Steelers draft picks Justin Layne, Zach Gentry ‘still learning’ after college position switches |

Steelers draft picks Justin Layne, Zach Gentry ‘still learning’ after college position switches

Chris Adamski
Michigan State defensive back Justin Layne runs a drill during the NFL football scouting combine, Monday, March 4, 2019, in Indianapolis.
Michigan tight end Zach Gentry runs a drill during the NFL football scouting combine, Saturday, March 2, 2019, in Indianapolis.

Heath Miller was given the Mackey Award 15 years ago as college football’s best tight end, and he became a two-time NFL Pro Bowler who set records as the Pittsburgh Steelers’ most productive career tight end.

So, there Steelers tight end coach James Daniel was late last month dropping Miller’s name when discussing newly drafted fifth-round pick Zach Gentry – he of all of 49 career catches at Michigan.

Why the lofty comparison, James?

“They were both quarterbacks,” Daniel said, flatly.

Gentry has a long way to go to become as valuable to the Steelers as Miller was. But he does share that commonality with the former Virginia star Miller, who was initially recruited as a highly regarded quarterback.

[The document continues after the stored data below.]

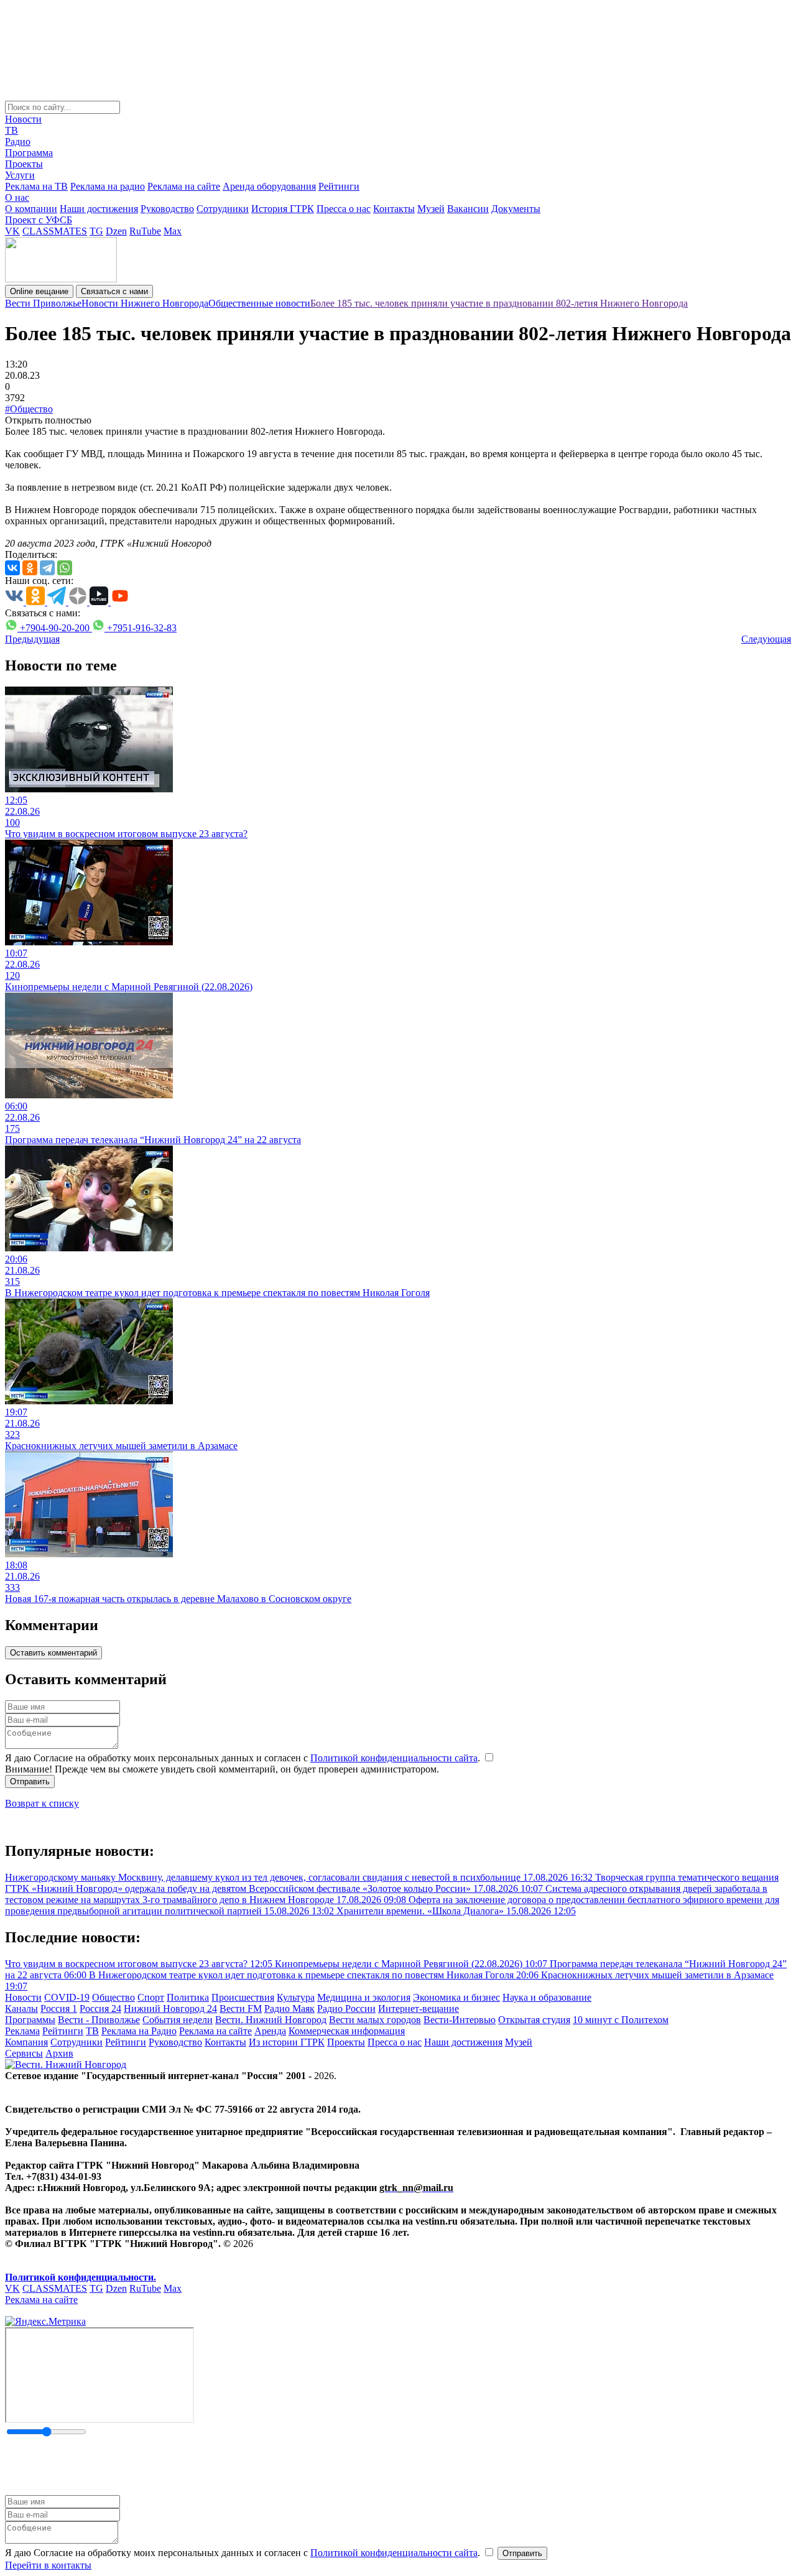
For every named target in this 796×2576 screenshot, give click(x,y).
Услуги (20, 175)
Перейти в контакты (48, 2565)
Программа (29, 152)
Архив (59, 2053)
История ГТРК (282, 208)
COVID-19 (67, 1997)
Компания (26, 2042)
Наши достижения (99, 208)
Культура (296, 1997)
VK (12, 231)
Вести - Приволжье (99, 2019)
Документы (515, 208)
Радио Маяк (289, 2008)
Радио (17, 141)
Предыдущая (32, 639)
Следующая (766, 639)
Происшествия (242, 1997)
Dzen (116, 231)
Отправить (30, 1781)
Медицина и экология (363, 1997)
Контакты (394, 208)
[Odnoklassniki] (29, 567)
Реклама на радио (107, 186)
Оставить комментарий (53, 1652)
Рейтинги (338, 186)
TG (96, 231)
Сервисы (24, 2053)
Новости (23, 119)
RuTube (145, 231)
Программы (30, 2019)
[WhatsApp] (64, 567)
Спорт (150, 1997)
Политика (188, 1997)
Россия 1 (58, 2008)
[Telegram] (47, 567)
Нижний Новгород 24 (170, 2008)
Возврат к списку (42, 1803)
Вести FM (241, 2008)
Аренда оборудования (269, 186)
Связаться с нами (114, 291)
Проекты (24, 164)
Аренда (270, 2031)
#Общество (29, 409)
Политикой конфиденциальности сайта (394, 1758)
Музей (431, 208)
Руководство (167, 208)
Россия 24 (100, 2008)
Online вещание (39, 291)
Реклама (22, 2031)
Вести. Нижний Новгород (270, 2019)
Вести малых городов (375, 2019)
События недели (177, 2019)
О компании (31, 208)
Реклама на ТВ (36, 186)
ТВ (11, 130)
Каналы (21, 2008)
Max (173, 231)
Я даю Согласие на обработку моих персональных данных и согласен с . (244, 1758)
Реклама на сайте (183, 186)
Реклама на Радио (139, 2031)
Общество (113, 1997)
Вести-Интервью (459, 2019)
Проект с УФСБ (38, 220)
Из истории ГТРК (287, 2042)
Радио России (346, 2008)
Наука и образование (546, 1997)
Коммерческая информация (347, 2031)
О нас (17, 197)
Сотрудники (223, 208)
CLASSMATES (54, 231)
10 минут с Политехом (621, 2019)
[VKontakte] (12, 567)
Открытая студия (534, 2019)
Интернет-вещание (418, 2008)
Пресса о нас (344, 208)
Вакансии (468, 208)
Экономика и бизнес (456, 1997)
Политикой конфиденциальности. (80, 2277)
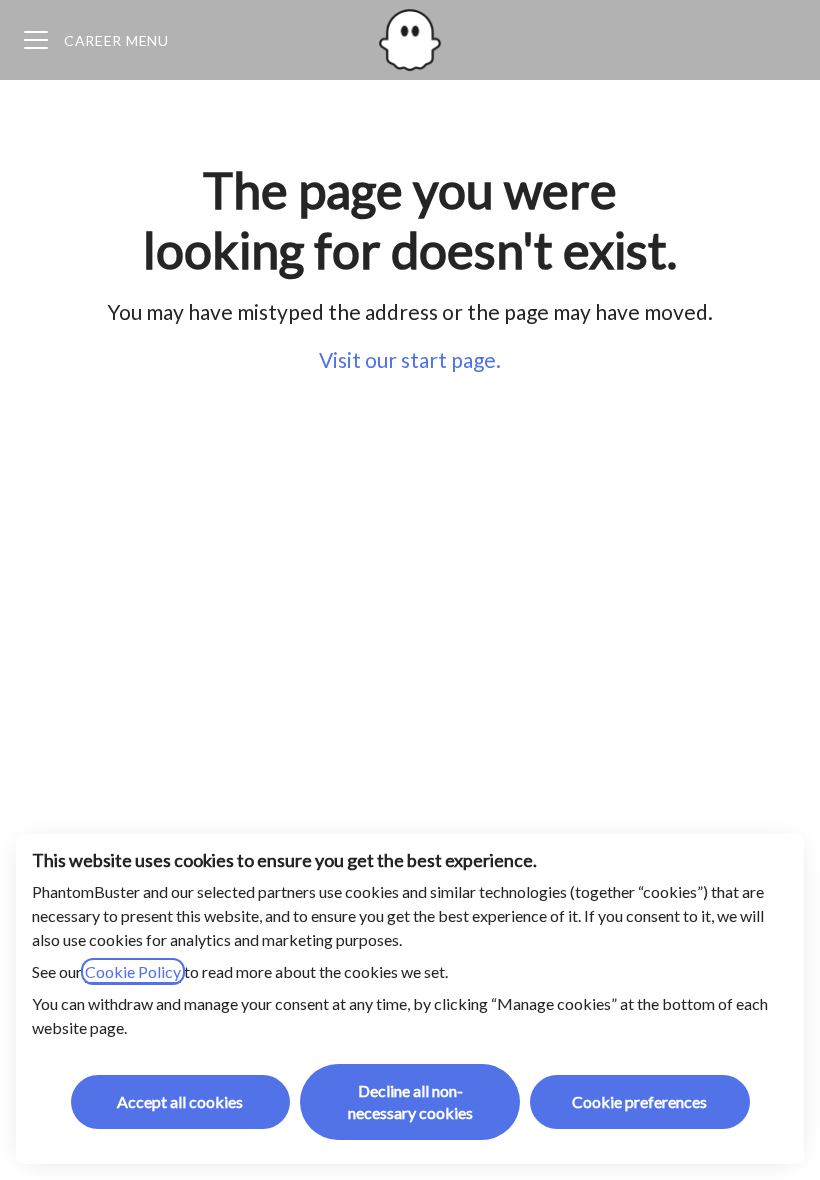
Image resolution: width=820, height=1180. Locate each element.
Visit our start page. (410, 359)
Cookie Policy (133, 971)
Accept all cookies (180, 1101)
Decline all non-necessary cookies (410, 1101)
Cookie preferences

Gentry, a New Mexico native, was ranked the No. 8 pro-style quarterback in the country for the Class of 2015. He ended up a 6-foot-8 tight end for Michigan.

And Gentry wasn’t the only Steelers middle-round draft pick who was a four-star recruit who ended up switching positions. Third-rounder Justin Layne was the top-rated wide receiver in Ohio when he committed to Michigan State in 2015 as part of the next year’s class.

But the 6-3 Layne was moved to defense midway through his freshman season; Gentry likewise had abandoned quarterback for tight end by the time he hit the field as a redshirt freshman.

As somewhat-raw prospects with higher ceilings because of the relative lack of experience at their drafted positions, Layne and Gentry fit a profile of players the Steelers sometimes tend to be drawn to come draft time.

In his first public comments discussing each, for example, general manager Kevin Colbert was quick to point out both Layne and Gentry were converted from other positions.

Of Layne, Colbert said: “Justin Layne is really a long guy that is learning how to play corner. He’s a converted wide receiver. There was some instance this season where Michigan State actually used him as a deep receiver. … He’s long, he’s smooth, he’s still learning how to play corner, but we’re excited about that.”

Moments later, Colbert began his synopsis of Gentry by mentioning he “is probably a lot like Justin Layne.”

“He went to Michigan, was recruited as a quarterback, flipped over to a wide receiver, and then quickly went over to tight end,” Colbert said. “He’s learning how to play that position. Zach … is learning how to become an NFL tight end. Playing in an NFL scheme coming out of Michigan, he’s got a good start on it. Again, he will continue to improve and get better.”

By the time Miller was drafted 30th overall by the Steelers in 2005, he had been a productive star tight end for three full seasons. Taken at a spot 111 picks farther down 14 years later, Gentry understandably is more of a project.

It was two years ago the Steelers similarly used a fifth-round pick on a well-sized “project” who tested well but had recently converted positions. Tall former Utah wide receiver Brian Allen moved to defense and found his way to the NFL.

While Allen hasn’t made much of an impact yet, he remains on the roster and simultaneously has shown his promise as well as serving as a cautionary tale of the type of high-risk/reward pick a recently converted positional player can be.

“I have been playing both ways my whole life,” Layne said. “I am a football player at the end of the day.”

Perhaps because of the cache associated with playing quarterback, Gentry didn’t immediately embrace his position switch with as much enthusiasm.

“But when I sat down with (Michigan coach and former NFL coach Jim Harbaugh), he kind of laid out for me what he thought would be best for my future, with my body frame, and things of that nature,” Gentry said. “Being a little of 6-foot-8 and 240 pounds at the time (now 267) would probably make me a more successful tight end than quarterback at the next level.”